Boy artist lets critics cast the first stone
Top-achieving matric pupil expected fury at his ‘satanic art’
● KwaZulu-Natal matric pupil Gary Louw, 18, may be caught up in a social media hell over his “satanic” artwork but art lovers have praised him to high heaven and are prepared to fork out thousands for his “unsettling” pieces.
Some have gone as far as offering to pay for him to study art at university next year, despite his already being accepted to study astrophysics at the University of Cape Town.
In an exclusive interview with the Sunday Times this week Louw, who is a pupil at Grantleigh College in Richards Bay, said a multitude of people and organisations had contacted him with offers to buy pieces and to exhibit and invest in his art.
Hours after receiving the independent school’s Dux award on Monday, his matric artwork was labelled blasphemous.
A video in which a local pastor, Andrew Anderson, lambasts the school for allowing the pupil to display his “satanic” artwork went viral on Monday evening.
The artwork was displayed in the school’s foyer, with other pupils’ work. It included sculptures of heads with horns, papiermaché works using Bible pages and paintings which reference the Last Supper and the creation of Adam. These also drew the ire of many Christians and the African Christian Democratic Party.
Louw has defended his work, saying it explores the “commercialisation of contemporary organised religion as well as the monetary exploitation of the faithful by greedy individuals who hide behind the guise of the church or similar pious institutions”.
“It would be rather ignorant for me to assume that in the process of tackling the theme of religion there wouldn’t be some people who would be offended,” he said.
“I was always cognisant of the fact that there might be a negative response but at the end of the day the value of art is not measured by how many people love the artwork. It is measured in terms of both negative and positive responses.”
He was “definitely” going to pursue his art professionally.
“When I initially put up my exhibition, I felt I might have said all I needed to say. But after all of this started, I realised that this commentary that I brought forward through my art is something very important and that it does resonate with me personally, and evidently with others too. So if anything, this has inspired me to pursue my art further and to create art in this vein of expression.
“I am very interested in the ways people think. I read a lot into science and religion, the difference between fact and opinion and the study of the structure of knowledge.”
He said he and his art teachers often had conversations about the pieces and realised there would be negative reactions.
A sign outside the cordoned-off exhibition warned people that it had “potentially offensive content that was reserved for a mature and sophisticated audience”, he said.
“I want my art to reach out to the viewer and make them think. I would rather create art that perhaps unsettles the viewer a little, but at the end of the day starts a discourse that they will remember, and [that will] perhaps better equip them to live in the multicultural society we find ourselves in, dealing with these controversial topics in honest and sincere ways that aren’t sugar-coated.”

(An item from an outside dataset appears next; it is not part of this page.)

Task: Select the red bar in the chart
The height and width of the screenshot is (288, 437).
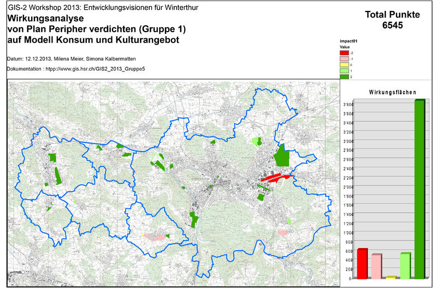Action: point(362,263)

He said he was confident he would get a distinction for visual arts in his matric exam.
Though Curro, which runs Grantleigh College, has apologised to those offended by the artwork, it said an independent examiner had assessed Louw’s work and found it complied with the examination brief.
Curro marketing and communications head Marí Lategan said the artwork had been removed from the foyer, along with all the other artwork, and she would not comment further publicly on the matter.